Losgeld
Door dr. K.D Goverts
In het Hebreeuws vinden we het woord: kopher, כופר – de woordstam kipper כפּר, dat is bedekken, verzoenen; zoals ook in Yom Kippur, of eigenlijk Yom Kippu-rim, יום כפּורים de Dag van de Bedekkingen. Kopher is losgeld. De Zoon des mensen is gekomen om te zoeken wat verloren is, Hij is gekomen niet om gediend te worden, maar om te dienen, en om Zijn ziel te geven als losgeld [Marcus 10, 45].
Nu is er een bijzonder Geheimenis. Als de verspieders terugkomen van hun tocht door het land der belofte, brengen ze druiven mee. Er staat: zij kwamen tot het dal Eskol en sneden van daar een rank af, met een tros wijndruiven {Num. 13, 23}. Vers 24 vervolgt dan: men noemde die plaats het dal Eskol, ter oorzake van de tros die de kinderen Israëls van daar afgesneden hadden. Het woord Eskol betekent: cluster, bunch, het is een tros, een bosje. Hier is het een druiventros. In het Hooglied komt dit woord voor, met name in Hgl. 1, 14: daar zingt de ziel, de bruid: mijn Liefste is mij een tros van Cyprus. Zo de Statenvertaling. Mijn Ge-liefde is mij een tros van hennabloemen, zegt NBG 1951; une grappe de cypre, zo lezen we bij Chouraqui; en in een voetnoot tekent hij aan: dat is een plant bij de Middellandse Zee, waar henna uit voortkomt.
Maar het is heel speciaal: de grondtekst zegt: ’eshkol kopher אשכל כפר is voor mij mijn Geliefde. Nu zeggen de oude Joodse verklaarders: natuurlijk kan ’eshkol duiden op een tros, maar er is nog een diepere laag in het woord.

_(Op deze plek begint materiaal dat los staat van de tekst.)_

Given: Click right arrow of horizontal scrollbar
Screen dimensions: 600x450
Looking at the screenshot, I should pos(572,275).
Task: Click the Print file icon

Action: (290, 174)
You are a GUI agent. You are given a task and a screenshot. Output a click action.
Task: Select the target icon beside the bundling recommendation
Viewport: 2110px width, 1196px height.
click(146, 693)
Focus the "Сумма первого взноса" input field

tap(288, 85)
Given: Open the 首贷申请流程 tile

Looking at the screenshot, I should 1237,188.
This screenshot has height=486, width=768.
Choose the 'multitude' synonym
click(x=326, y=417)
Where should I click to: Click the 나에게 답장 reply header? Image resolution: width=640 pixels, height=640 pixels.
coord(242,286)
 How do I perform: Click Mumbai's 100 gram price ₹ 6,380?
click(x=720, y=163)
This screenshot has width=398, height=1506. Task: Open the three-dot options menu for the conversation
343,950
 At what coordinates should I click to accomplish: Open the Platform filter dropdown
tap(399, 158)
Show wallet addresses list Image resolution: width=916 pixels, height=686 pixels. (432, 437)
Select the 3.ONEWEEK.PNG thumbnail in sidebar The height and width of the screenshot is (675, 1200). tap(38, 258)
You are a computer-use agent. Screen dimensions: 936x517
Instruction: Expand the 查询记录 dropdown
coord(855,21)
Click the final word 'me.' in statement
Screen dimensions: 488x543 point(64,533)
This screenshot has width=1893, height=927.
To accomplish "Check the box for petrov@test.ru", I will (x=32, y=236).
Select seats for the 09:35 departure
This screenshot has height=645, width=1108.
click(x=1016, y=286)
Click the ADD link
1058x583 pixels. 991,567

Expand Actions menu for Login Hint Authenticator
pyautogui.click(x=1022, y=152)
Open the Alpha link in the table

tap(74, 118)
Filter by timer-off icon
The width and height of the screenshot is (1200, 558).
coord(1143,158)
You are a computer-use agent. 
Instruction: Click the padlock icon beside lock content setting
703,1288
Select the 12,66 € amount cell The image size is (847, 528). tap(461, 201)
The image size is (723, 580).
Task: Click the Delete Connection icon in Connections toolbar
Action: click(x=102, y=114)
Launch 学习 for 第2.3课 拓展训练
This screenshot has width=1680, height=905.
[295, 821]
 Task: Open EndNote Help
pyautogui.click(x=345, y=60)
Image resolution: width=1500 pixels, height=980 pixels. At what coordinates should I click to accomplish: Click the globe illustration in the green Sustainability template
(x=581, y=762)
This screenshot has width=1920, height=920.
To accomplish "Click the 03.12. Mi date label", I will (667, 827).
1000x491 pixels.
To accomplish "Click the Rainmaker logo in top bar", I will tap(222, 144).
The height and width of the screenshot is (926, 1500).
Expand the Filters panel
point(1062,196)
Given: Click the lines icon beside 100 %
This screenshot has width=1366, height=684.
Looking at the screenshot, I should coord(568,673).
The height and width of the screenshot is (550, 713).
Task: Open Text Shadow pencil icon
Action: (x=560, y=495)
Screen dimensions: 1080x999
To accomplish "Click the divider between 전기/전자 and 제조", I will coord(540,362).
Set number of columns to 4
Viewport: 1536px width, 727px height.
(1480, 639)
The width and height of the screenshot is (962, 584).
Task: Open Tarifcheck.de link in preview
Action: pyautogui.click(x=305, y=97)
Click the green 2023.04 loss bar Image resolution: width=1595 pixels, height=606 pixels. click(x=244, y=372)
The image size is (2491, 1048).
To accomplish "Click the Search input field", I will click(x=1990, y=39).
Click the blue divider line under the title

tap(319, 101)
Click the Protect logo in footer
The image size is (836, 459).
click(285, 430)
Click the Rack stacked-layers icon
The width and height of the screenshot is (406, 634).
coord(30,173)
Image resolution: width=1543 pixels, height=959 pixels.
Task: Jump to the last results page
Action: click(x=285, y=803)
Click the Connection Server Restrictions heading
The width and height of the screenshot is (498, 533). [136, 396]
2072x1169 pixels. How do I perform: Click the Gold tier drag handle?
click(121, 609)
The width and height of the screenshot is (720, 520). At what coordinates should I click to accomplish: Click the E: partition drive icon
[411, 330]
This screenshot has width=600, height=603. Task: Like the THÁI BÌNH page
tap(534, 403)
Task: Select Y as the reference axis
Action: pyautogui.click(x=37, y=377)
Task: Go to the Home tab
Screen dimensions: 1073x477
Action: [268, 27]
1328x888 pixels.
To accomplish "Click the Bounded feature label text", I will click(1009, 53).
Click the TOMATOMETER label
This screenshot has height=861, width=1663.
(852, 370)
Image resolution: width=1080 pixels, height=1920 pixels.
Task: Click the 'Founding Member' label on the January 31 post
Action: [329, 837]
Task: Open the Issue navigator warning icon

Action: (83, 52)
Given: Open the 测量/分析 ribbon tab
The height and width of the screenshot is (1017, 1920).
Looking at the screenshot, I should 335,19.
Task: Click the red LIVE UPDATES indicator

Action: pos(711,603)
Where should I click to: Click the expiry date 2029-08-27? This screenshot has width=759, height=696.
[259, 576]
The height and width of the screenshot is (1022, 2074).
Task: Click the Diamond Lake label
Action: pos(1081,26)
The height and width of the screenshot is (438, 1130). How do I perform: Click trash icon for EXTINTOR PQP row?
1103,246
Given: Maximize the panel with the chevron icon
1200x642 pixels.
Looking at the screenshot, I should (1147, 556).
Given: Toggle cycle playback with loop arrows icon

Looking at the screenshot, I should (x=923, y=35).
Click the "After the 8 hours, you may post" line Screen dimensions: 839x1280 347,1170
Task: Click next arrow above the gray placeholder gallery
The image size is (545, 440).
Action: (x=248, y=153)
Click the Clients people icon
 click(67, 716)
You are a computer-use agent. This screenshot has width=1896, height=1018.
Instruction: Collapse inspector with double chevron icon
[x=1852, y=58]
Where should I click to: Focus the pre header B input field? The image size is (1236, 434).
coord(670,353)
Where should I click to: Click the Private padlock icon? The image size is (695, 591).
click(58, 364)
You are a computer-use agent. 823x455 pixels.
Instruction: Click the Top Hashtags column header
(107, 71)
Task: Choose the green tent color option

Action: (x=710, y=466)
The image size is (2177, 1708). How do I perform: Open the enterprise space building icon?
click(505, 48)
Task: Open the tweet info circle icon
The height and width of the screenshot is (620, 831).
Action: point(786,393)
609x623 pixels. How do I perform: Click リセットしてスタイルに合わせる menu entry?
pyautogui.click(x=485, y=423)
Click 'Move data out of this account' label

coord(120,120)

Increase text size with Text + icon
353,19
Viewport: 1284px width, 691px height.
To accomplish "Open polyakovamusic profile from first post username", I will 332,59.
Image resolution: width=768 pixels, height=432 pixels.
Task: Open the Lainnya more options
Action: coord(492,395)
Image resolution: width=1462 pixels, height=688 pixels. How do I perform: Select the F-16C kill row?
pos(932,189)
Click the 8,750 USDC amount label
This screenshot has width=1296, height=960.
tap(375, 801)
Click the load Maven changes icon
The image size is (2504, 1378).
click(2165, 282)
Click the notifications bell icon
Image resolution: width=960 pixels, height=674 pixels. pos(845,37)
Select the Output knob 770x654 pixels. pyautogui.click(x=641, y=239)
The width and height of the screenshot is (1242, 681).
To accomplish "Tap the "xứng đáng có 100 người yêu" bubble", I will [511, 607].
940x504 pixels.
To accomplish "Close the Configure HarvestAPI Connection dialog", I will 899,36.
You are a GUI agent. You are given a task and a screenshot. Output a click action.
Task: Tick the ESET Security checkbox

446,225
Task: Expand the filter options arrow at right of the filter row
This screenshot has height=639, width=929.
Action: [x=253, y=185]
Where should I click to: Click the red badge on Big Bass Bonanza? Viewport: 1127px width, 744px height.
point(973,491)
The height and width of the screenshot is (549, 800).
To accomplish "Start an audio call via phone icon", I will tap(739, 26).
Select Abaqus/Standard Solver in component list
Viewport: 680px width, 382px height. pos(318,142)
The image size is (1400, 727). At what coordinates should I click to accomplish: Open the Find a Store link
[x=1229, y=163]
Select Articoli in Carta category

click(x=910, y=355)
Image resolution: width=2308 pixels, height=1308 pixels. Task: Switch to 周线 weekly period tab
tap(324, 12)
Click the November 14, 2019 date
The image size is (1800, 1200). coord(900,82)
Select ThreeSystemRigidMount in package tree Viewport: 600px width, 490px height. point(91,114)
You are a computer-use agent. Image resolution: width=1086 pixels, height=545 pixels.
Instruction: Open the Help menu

Zij lezen het als: ’ish kol, dat is: een man in wie alles is. En kopher: Jastrow zegt: dat is een cyprus flower, een cyprusbloem. Maar we zagen reeds: kopher is rantsoen, losgeld. Niemand kan zijn broeder loskopen, horen we in Psalm 49, hij zal Gode zijn rant-soen niet kunnen geven [vers 8]: kophro, כפּרו staat er, zijn losgeld. Maar het ant-woord komt in vers 16: Echter, God zal mijn ziel loskopen uit de hand van het dodenrijk, Hij zal mij nemen.
Nu komen we terug bij het vers van het Hooglied: Watchman Nee zegt: My beloved is unto me as a cluster of camphire in the vineyards of En-gedi. En hij noteert daarbij: camphire is henna-bloemen, die Joodse meisjes gebruikten voor persoonlijke versiering, om zich daarmee te tooien. En-gedi was een plaats in de wildernis, waar David vluchtte en zich verborg. Daar een boeket henna-bloemen te vinden in die omgeving, is een hoogst ongebruikelijk gezicht. Zo was Christus voor Zijn beminde. Vanuit de oude Joodse bronnen vinden we dit: ’eshkol is de Man in wie alles is; een heel kostbare typering van de Messias, de Christus. En dan dat woord kopher, henna-bloemen. Maar ook: losgeld.
Dan horen we: mijn Geliefde is de Man in wie alles is, het Losgeld.